К чести отечественных антивирусников, соответствующие противоядия были разработаны менее чем за сутки и включены в фирменные базы данных.
Для защиты от Nimda настоятельно рекомендуется использовать не только новейшие версии антивирусных программ, но и последние обновления средств обеспечения безопасности для ОС Windows, Microsoft Outlook Express, Internet Explorer, Internet Information Services (IIS). Также рекомендуется назначать максимальный уровень безопасности при работе с Internet Explorer.
Для атаки на IIS-серверы новый вирус использует “дырки” Microsoft IIS CGI Filename Decode Error Vulnerability (дата обнаружения — май 2001 г.) и Microsoft IIS Unicode Bug (декабрь 2000 г.), а также пытается воспользоваться последствиями компрометации серверов червями CodeRedII и sadmind/IIS.

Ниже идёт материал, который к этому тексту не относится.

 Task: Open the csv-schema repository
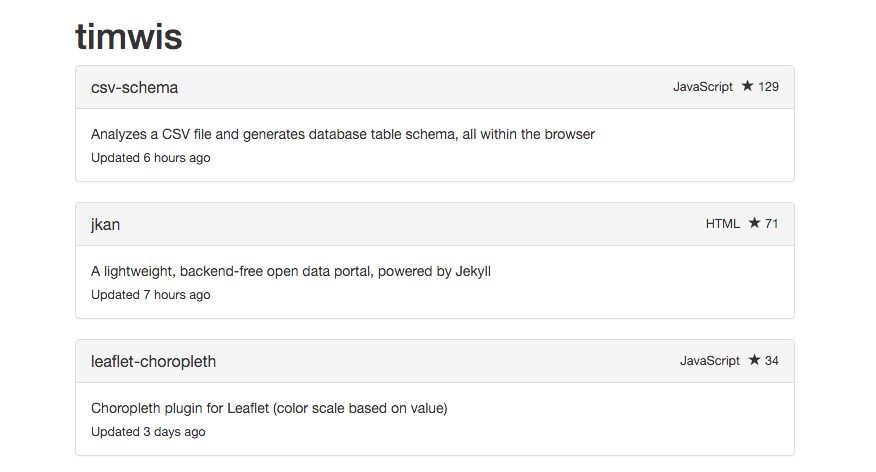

Червь открывает все диски, установленные на зараженных компьютерах для полного доступа. Таким образом, любой злоумышленник способен удалить, изменить, скопировать, просмотреть любые документы на данном компьютере. Это может привести к утечке, потере и несанкционированной модификации важной конфиденциальной информации.
Одна из неприятных особенностей вируса, затрудняющая ликвидацию последствий эпидемии, состоит в том, что он создает собственную копию с именем RICHED20.DLL.

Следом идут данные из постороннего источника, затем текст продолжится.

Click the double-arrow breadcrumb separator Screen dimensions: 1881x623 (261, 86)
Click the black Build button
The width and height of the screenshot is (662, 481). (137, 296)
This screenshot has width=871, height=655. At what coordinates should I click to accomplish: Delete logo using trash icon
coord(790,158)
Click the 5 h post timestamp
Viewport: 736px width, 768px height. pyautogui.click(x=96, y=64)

Эта библиотека используется многими приложениями (в том числе Outlook и MS Office), при запуске электронной почты или попытке открытия любого файла вместо нее будет запущена копия вируса. Так как в процессе лечения библиотека RICHED20.DLL не восстанавливается, то ее рекомендуется переписать из дистрибутива или взять со “здоровой” машины.

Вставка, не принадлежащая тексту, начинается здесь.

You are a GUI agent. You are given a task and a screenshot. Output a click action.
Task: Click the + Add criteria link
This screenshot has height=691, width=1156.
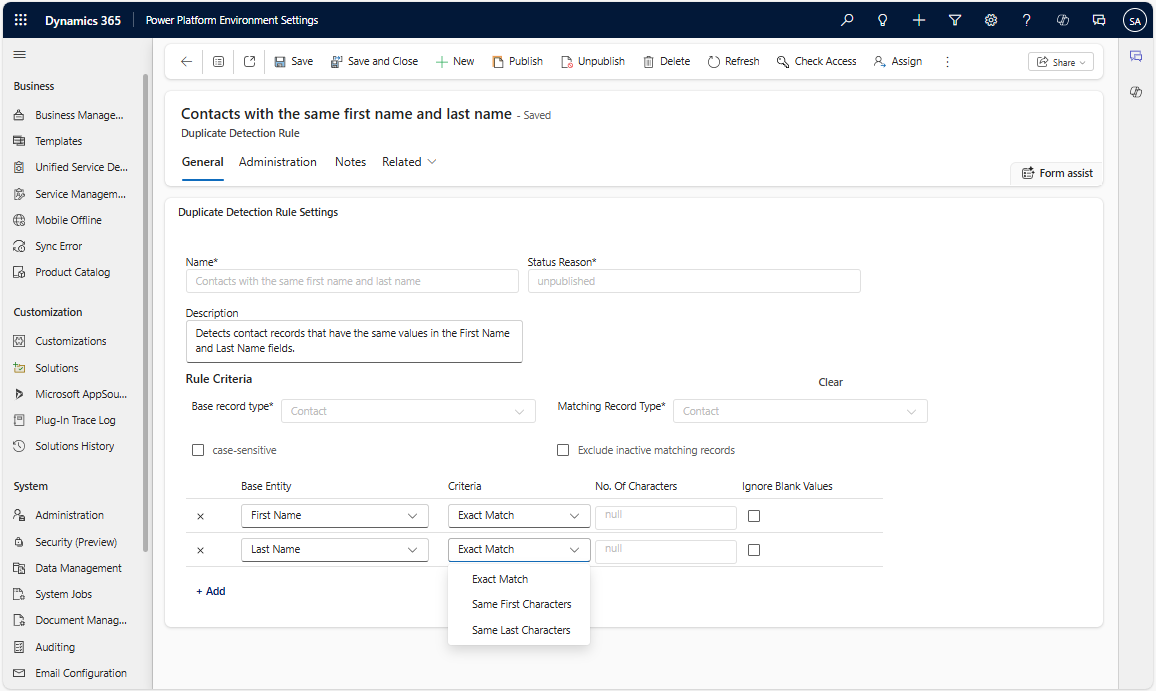(210, 592)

Рассылаемые вирусом копии представляют собой специально подготовленное текстовое HTML-сообщение с прикрепленным файлом readme.exe. Обычно размер файла — 57 344 байта, однако в случае, если вирус стартовал из инфицированного файла и не смог очистить свою секцию ресурсов от оригинального содержимого инфицированной программы, размер файла может быть больше.
Данное сообщение составлено таким образом, чтобы при его просмотре средствами Internet Explorer, а также программами, использующими Internet Explorer для просмотра html-образов (MS Outlook, MS Outlook Express), прикрепленный файл запускался автоматически.
Nimda представляет большую опасность: он способен размножаться различными способами и повторно атаковать оставшиеся уязвимыми системы даже после их излечения. Поэтому настоятельно рекомендуется установить последние обновления средств защиты ОС Windows, которые можно найти на сайтах: www.microsoft.com/technet/security/bulletin/MS01-044.asp (кумулятивный патч для IIS-серверов) и www.microsoft.com/technet/security/bulletin/MS01-020.asp (патч от уязвимости почтовых клиентов Incorrect MIME header).